### Provided passage
========

Research conducted ahead of the UK’s first ever National Clean Air Day tomorrow (15 June) has suggested that parents may be unaware of the dangers of exposure to air pollution when driving their children to school.
Commissioned by Global Action Plan – organiser of the National Clean Air Day initiative – the research suggests that some parents are “unnecessarily exposing themselves and their children to high levels of air pollution, and creating a bigger health crisis by avoiding physical activity.”
Ahead of NCAD tomorrow, Global Action Plan has pointed to studies which suggest that the risk of exposure to high air pollution levels may be greater for drivers and passengers of cars, rather than pedestrians on the road outside (see airqualitynews.com story).
And, market research conducted on behalf of the behaviour change charity has suggested that as many as 96% of parents do not think that driving exposes them to the most air pollution when travelling compared to cycling and walking.

========

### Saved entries
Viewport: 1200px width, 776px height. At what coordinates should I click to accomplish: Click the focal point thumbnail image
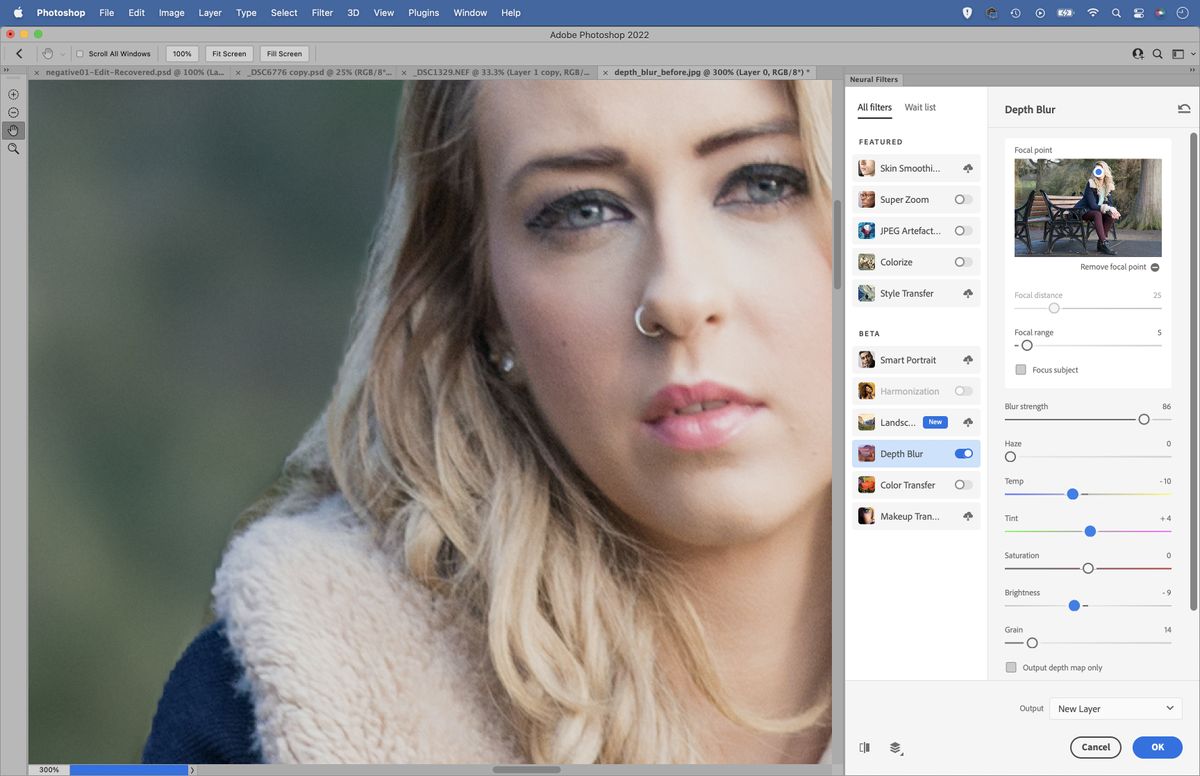point(1088,207)
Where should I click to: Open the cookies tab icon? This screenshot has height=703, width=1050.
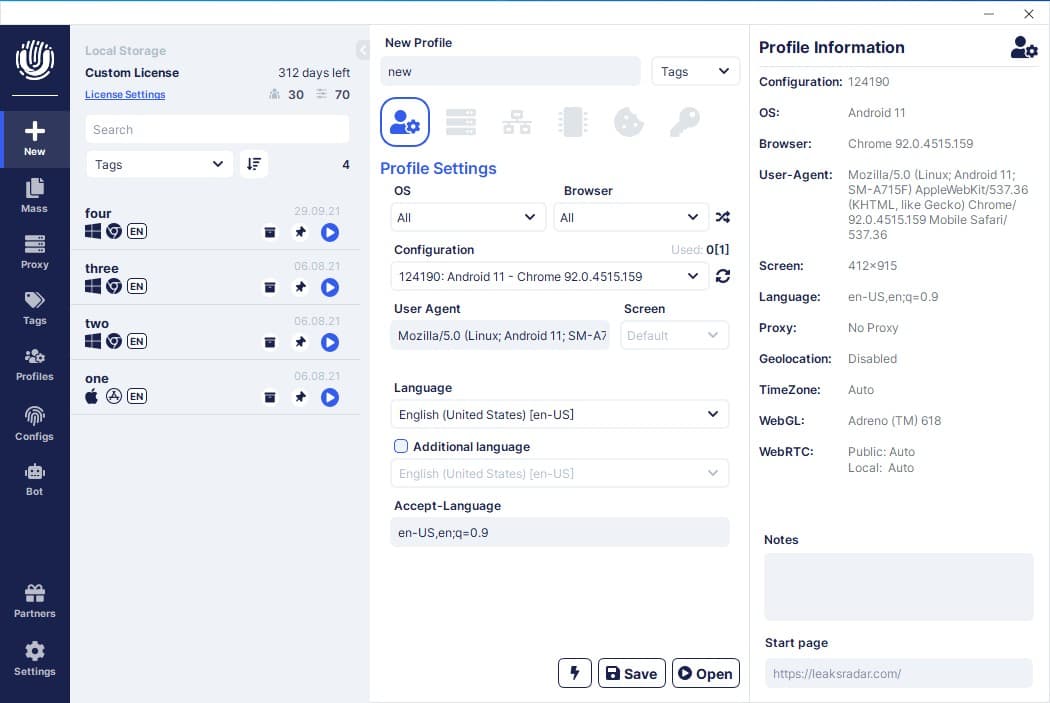tap(628, 122)
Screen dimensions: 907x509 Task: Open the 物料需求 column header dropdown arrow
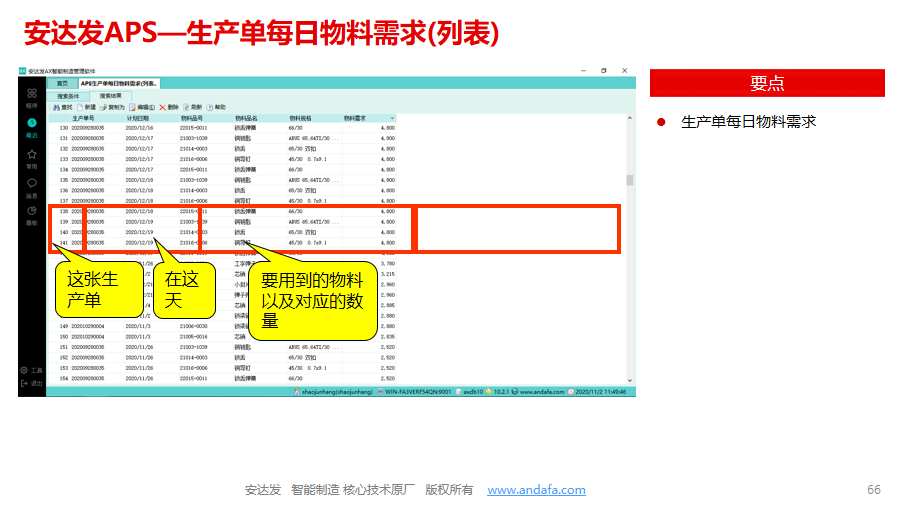point(392,118)
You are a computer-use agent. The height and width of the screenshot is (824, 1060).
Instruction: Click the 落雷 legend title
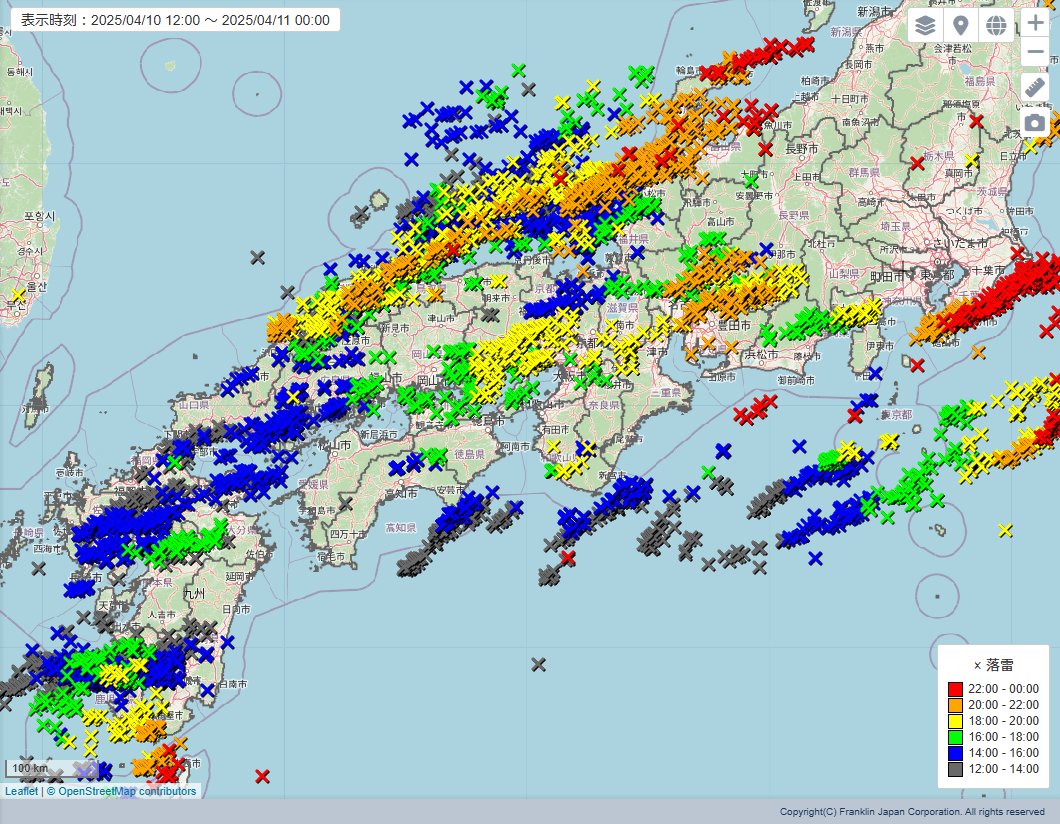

========

### Work instruction
Please answer these questions from the Clean Air Day text:
(a) On what date is National Clean Air Day held?
(b) Which organization runs the National Clean Air Day initiative?
(c) According to the market research, as many as what percentage of parents do not think driving exposes them to the most air pollution compared to cycling and walking?
These records have nothing to do with the Clean Air Day text.

### Problem solution
(a) 15 June
(b) Global Action Plan
(c) 96%